---------- PROVIDED INFORMATION ----------
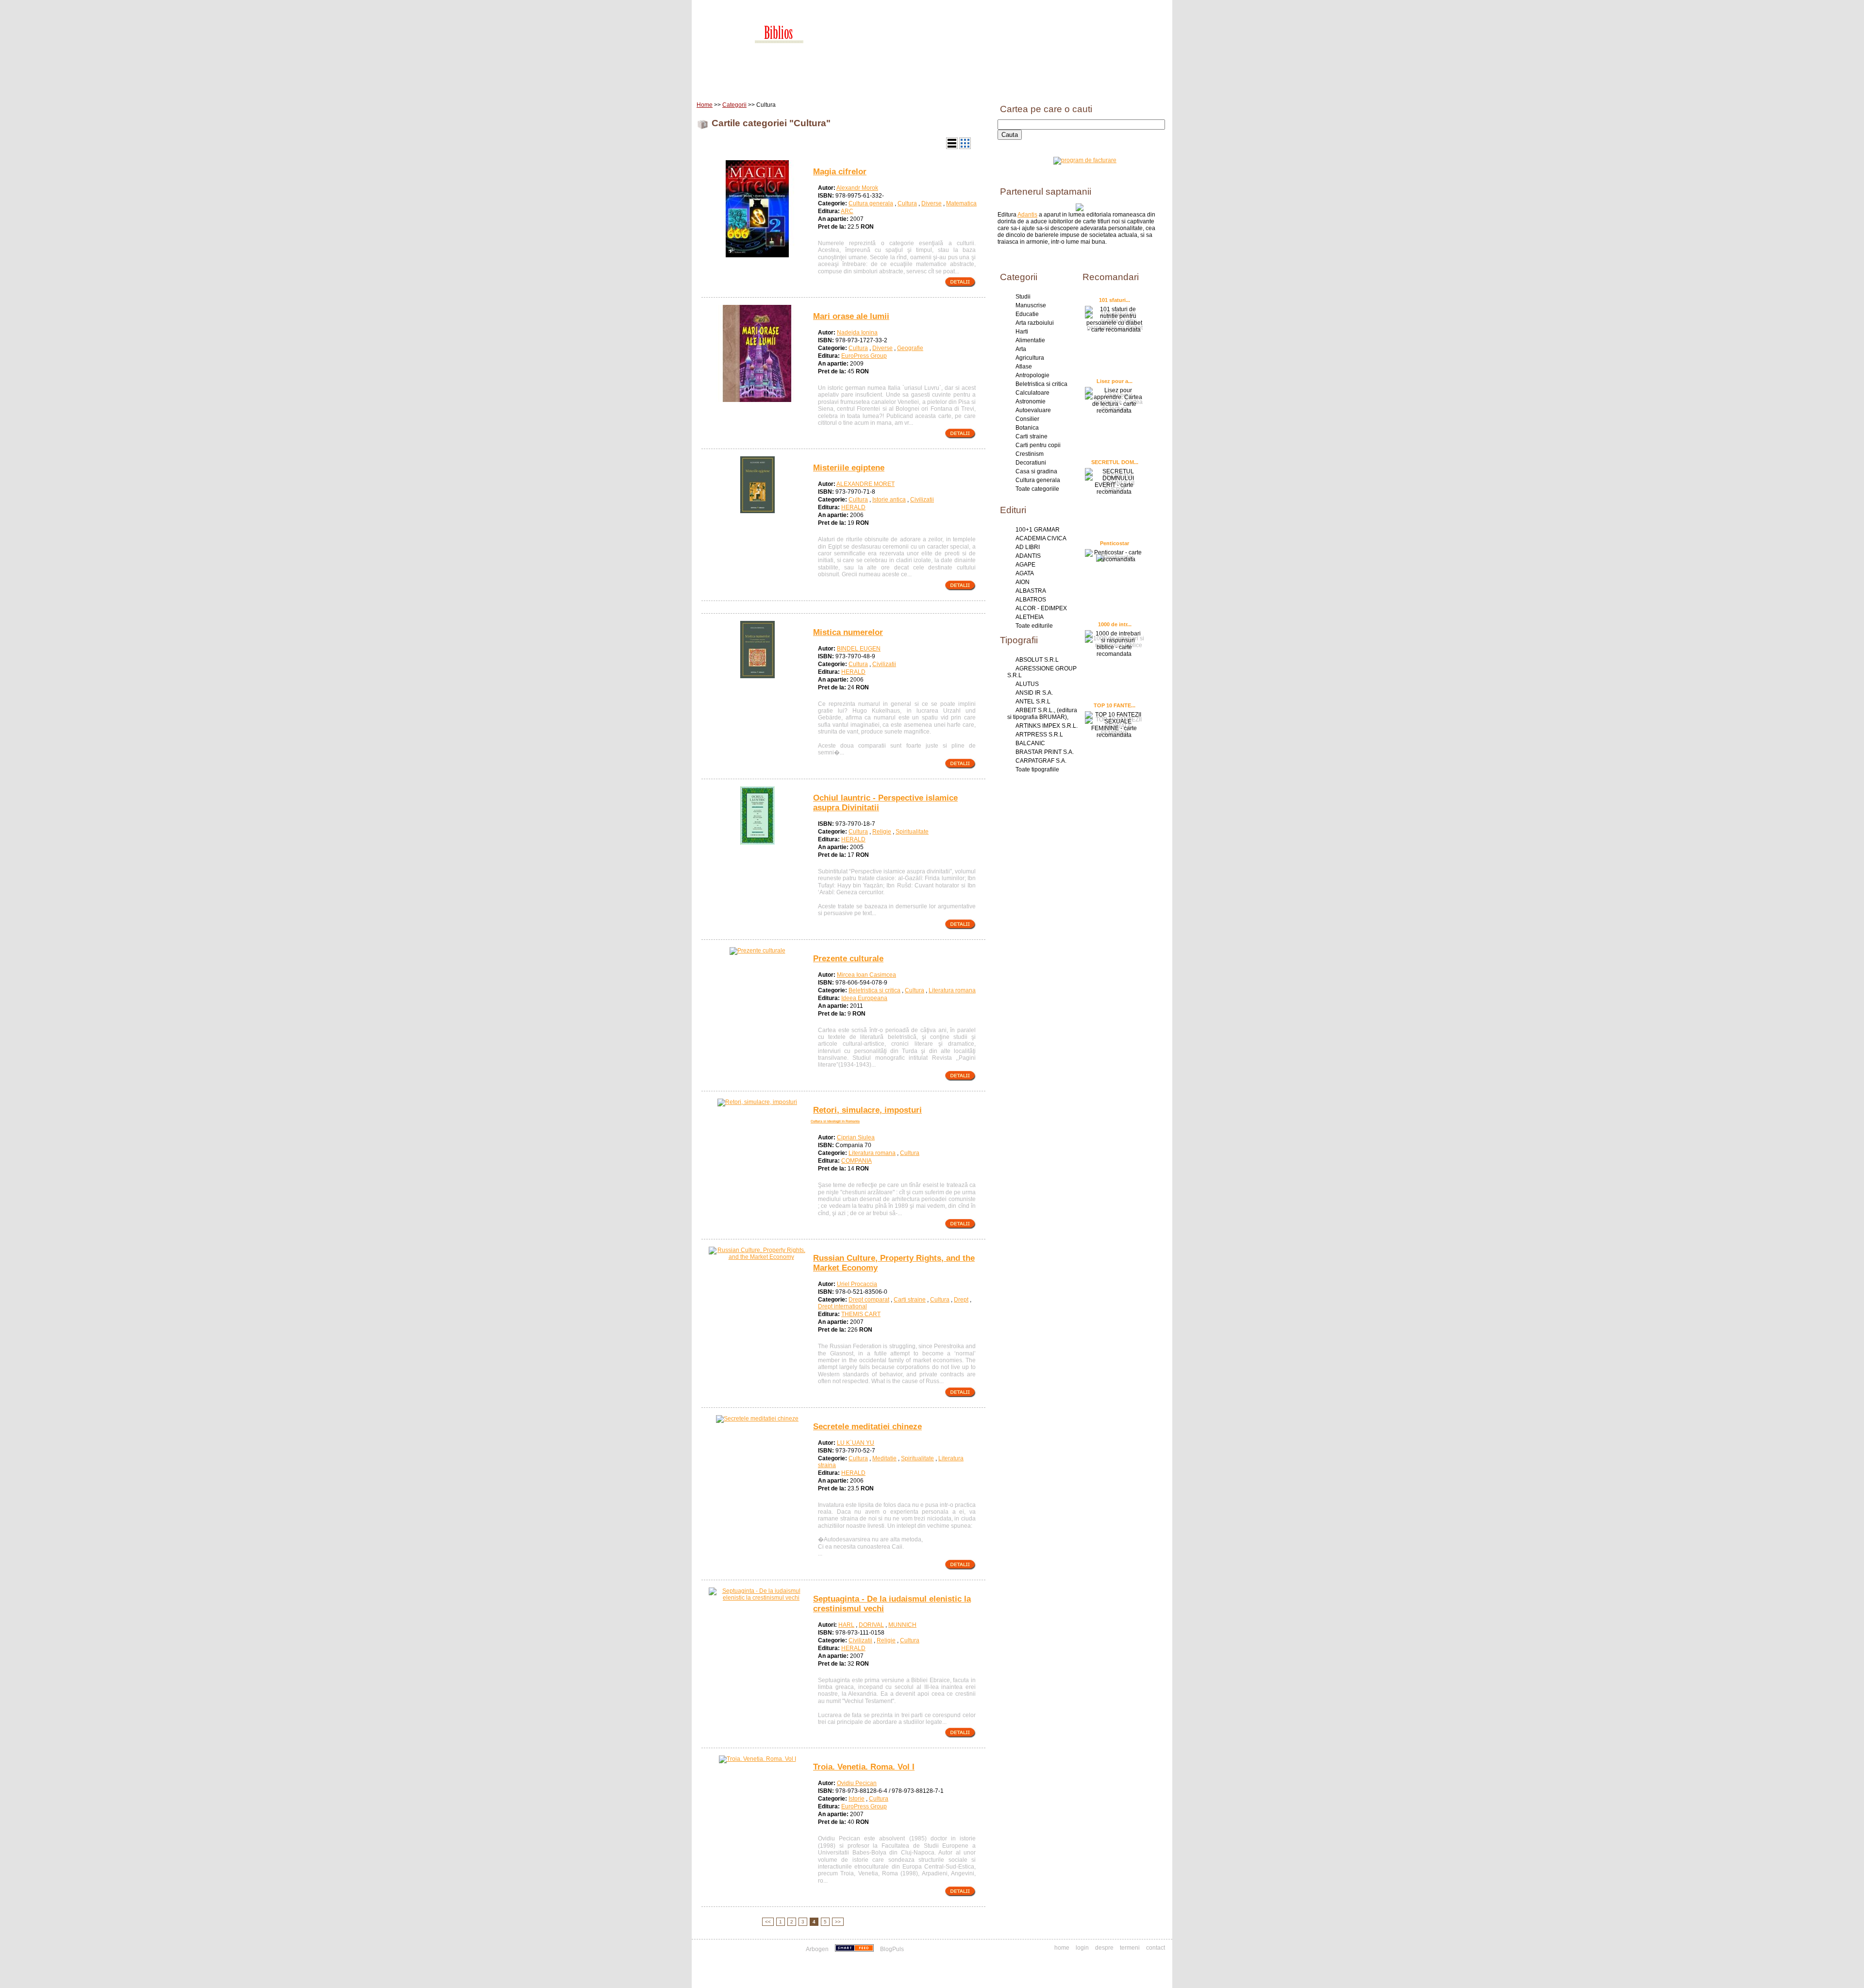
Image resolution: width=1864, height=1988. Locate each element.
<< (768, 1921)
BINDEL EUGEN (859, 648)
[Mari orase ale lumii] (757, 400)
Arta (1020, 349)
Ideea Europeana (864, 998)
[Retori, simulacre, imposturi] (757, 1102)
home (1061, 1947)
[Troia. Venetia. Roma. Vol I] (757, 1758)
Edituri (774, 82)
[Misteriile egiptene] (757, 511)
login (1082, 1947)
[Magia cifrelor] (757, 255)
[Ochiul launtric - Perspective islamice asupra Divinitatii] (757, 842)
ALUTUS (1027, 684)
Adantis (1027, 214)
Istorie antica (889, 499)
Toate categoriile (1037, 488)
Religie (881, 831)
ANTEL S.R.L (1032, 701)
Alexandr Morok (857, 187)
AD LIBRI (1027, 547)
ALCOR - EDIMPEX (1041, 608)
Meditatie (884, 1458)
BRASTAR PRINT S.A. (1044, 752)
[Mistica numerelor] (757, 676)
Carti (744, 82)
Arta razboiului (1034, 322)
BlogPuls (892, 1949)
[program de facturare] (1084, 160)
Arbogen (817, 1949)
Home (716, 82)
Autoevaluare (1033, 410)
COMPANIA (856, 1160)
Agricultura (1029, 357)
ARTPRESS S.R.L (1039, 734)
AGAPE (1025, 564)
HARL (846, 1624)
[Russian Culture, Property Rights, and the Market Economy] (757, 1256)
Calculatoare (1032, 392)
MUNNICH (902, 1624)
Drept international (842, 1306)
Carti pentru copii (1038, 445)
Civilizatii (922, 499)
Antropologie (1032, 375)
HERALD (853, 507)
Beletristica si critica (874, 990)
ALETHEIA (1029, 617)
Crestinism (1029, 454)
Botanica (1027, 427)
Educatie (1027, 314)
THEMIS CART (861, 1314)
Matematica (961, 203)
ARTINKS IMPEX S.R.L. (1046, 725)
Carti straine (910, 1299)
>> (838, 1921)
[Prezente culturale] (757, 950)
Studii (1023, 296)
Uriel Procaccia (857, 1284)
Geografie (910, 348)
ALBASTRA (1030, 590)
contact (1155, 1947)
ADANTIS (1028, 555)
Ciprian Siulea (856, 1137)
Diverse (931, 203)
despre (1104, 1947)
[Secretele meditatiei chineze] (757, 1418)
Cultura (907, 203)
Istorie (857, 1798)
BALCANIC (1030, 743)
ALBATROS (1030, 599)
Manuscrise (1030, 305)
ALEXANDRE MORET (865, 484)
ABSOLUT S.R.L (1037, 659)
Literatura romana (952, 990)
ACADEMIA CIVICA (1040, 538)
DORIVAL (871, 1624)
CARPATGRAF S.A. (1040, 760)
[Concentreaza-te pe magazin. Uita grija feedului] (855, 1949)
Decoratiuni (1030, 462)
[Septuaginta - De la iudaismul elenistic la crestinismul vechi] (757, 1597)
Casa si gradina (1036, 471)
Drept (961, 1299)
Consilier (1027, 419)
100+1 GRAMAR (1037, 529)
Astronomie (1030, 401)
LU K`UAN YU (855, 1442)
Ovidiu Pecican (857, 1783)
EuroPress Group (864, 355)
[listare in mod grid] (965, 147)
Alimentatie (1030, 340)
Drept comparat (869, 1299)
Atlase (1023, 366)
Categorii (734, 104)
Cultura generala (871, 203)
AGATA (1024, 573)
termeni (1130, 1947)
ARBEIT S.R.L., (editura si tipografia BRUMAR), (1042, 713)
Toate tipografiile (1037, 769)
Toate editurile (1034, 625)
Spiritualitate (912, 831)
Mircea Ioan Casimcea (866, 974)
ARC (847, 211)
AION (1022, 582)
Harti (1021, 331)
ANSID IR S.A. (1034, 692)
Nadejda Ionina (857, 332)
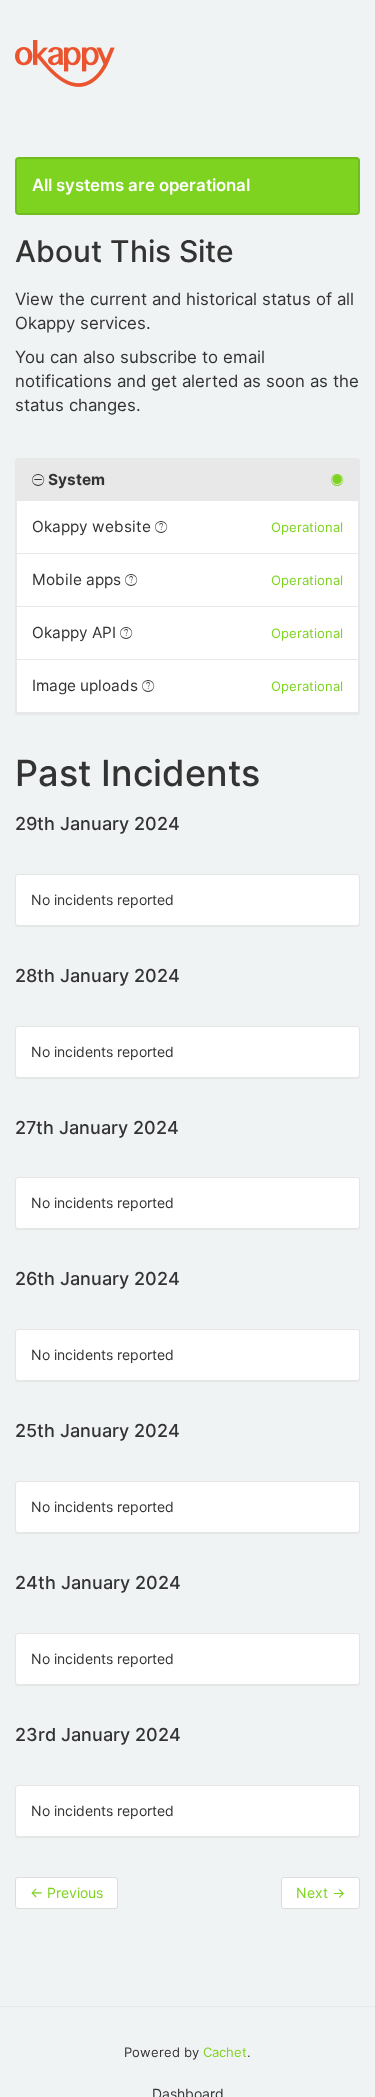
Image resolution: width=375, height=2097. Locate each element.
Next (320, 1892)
----------
> _WHAT IS EXPECTED_
Print again the lines of the entries above that fall between the line holding "<< (768, 1921)" and the line holding "AD LIBRI (1027, 547)", inclusive, exactly as they stand.

> _WORKED SOLUTION_
<< (768, 1921)
BINDEL EUGEN (859, 648)
[Mari orase ale lumii] (757, 400)
Arta (1020, 349)
Ideea Europeana (864, 998)
[Retori, simulacre, imposturi] (757, 1102)
home (1061, 1947)
[Troia. Venetia. Roma. Vol I] (757, 1758)
Edituri (774, 82)
[Misteriile egiptene] (757, 511)
login (1082, 1947)
[Magia cifrelor] (757, 255)
[Ochiul launtric - Perspective islamice asupra Divinitatii] (757, 842)
ALUTUS (1027, 684)
Adantis (1027, 214)
Istorie antica (889, 499)
Toate categoriile (1037, 488)
Religie (881, 831)
ANTEL S.R.L (1032, 701)
Alexandr Morok (857, 187)
AD LIBRI (1027, 547)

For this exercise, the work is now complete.